TEXT UNDER STUDY
___
And he has some very interesting details in his tweets:

https://mobile.twitter.com/PhilHollowayEsq/tweets

Apologies as I'm on my phone, too hard to c&p to bring them over!



Thanks! I thought I had heard there were 33 warrants, and Phil confirmed that number. So I am still missing 18 of them. :thinking:

Also, he framed it all in terms of the 4th amendment. Big fish!
 
I just don't see how the texting or messaging is relevant to this event. I understand if they looked through and found messages about the alleged crime but Just because he was a cheater does not make him a killer. That would not help me convict him.
 
Hi Scarlett. IMO the sexting is tied into motive, and is related to his searches on the 'child-free' lifestyle--he really did not want to be a 'daddy' tied down with a wife and toddler as evidenced by his profiles on hook-up apps and liaisons with under-age girls. Even his wife said she knew he "wasn't getting what he needed at home," whatever that means. Plus, to me it speaks to a degree of depraved indifference--if you know your young son is roasting to death in the back of your car (and I believe he knew very well) then what does it say about his state of mind that after the mid-day trip to buy lightbulbs and take them out to his car he was sending pics of his erect penis to girls?

So, in my mind his sexting actions are not separate from the crime of deliberately letting his son die in a hot car, they are intimately (pun intended) tied up in the whole mindset that led up to the crime and carried him through the commission of it. Of course, many people cheat and don't go on to kill their children, and some others remain faithful but do go on to kill their children and there are many variations on both themes, but in this case I think the acts go, er, hand in hand.

YMMV!
___
RECORDS SUPPLIED
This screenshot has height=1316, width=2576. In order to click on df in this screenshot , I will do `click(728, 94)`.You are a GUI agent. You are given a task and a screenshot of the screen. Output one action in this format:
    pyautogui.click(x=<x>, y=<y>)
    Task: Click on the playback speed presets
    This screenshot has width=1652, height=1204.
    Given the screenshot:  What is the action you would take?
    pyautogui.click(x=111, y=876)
___
ASSIGNED TASK A
In the forum thread, how many warrants did Phil confirm?
ASSIGNED TASK B
Extend the forum thread past its final line.
The records play no part in this work.

RESULT A
Phil confirmed there were 33 warrants.

RESULT B
I am guessing the most severe punishment he could receive is LWOP. Yet I feel like most cases of "child left in hot car" receive zero jail time or very little. Of course, you could say that a lot of those cases are complete accidents, but people always allege that some aren't. I just worry that this case being unprecendented in that respect could pose an issue. I remember so many people defending JRH when the case first hit the news. Of course when the info came out about the search history, his supporters dwindled to none, but info that turns the public against you doesn't always hold up in court. Could his attorney figure out a way to make the sexting or internet search history seem less convincing?

This is a case of a nice, ordinary religious middle class, educated, non-threatening man who is being charged with a crime that no one has ever been charged with. He is possibly facing a punishment that is decades longer than what any other parent who left their child in a hot car has faced. Will this pose an issue in the courtroom? I feel like his attornies need to get the jurors to see the case from the same view his supporters did when the case first hit the news.
 
IMO- if you go on google or u-tube, and type in the words "hot car deaths' or 'how long or how hot for someone to die in a car', then you have 'researched' hot car deaths.
If the first thing out of your wife's mouth is 'oh, Ross must have left him in the car', then you are leaking what you already know.
Usually in the south (but maybe not the nut job judge in Charleston) judges are all law and order, we going to hang your azz types. Hopefully that is what we will have here.
People, LE and by standers are suspicious of Ross because of his own actions. You act suspicious at an improper time, you arouse suspicions. Your 90 degree car stinking to high heavens and you didn't notice it, more suspicions.
 
Hmmm, so now I have too many warrants :confused: but it will have to do. Maybe nobody really knows how many there are.

https://docs.google.com/spreadsheets/d/1sPOpPl2eMckTKlr9EdG3dSNBUpKVMcJoLh2sFZ4kI6A/edit?usp=sharing
Thank you so much for taking the time to compile this list. It really helps understand what the police were looking for. I really hope there was no overreach and subsequent evidence dismissed like in the Beverley Carter case.

There have been quite a few cases like this and it seems as though choosing to prosecute them varies. I wonder if he had been crying hysterically and not on his phone, LE would have viewed his demeanor differently and not been suspicious of intent.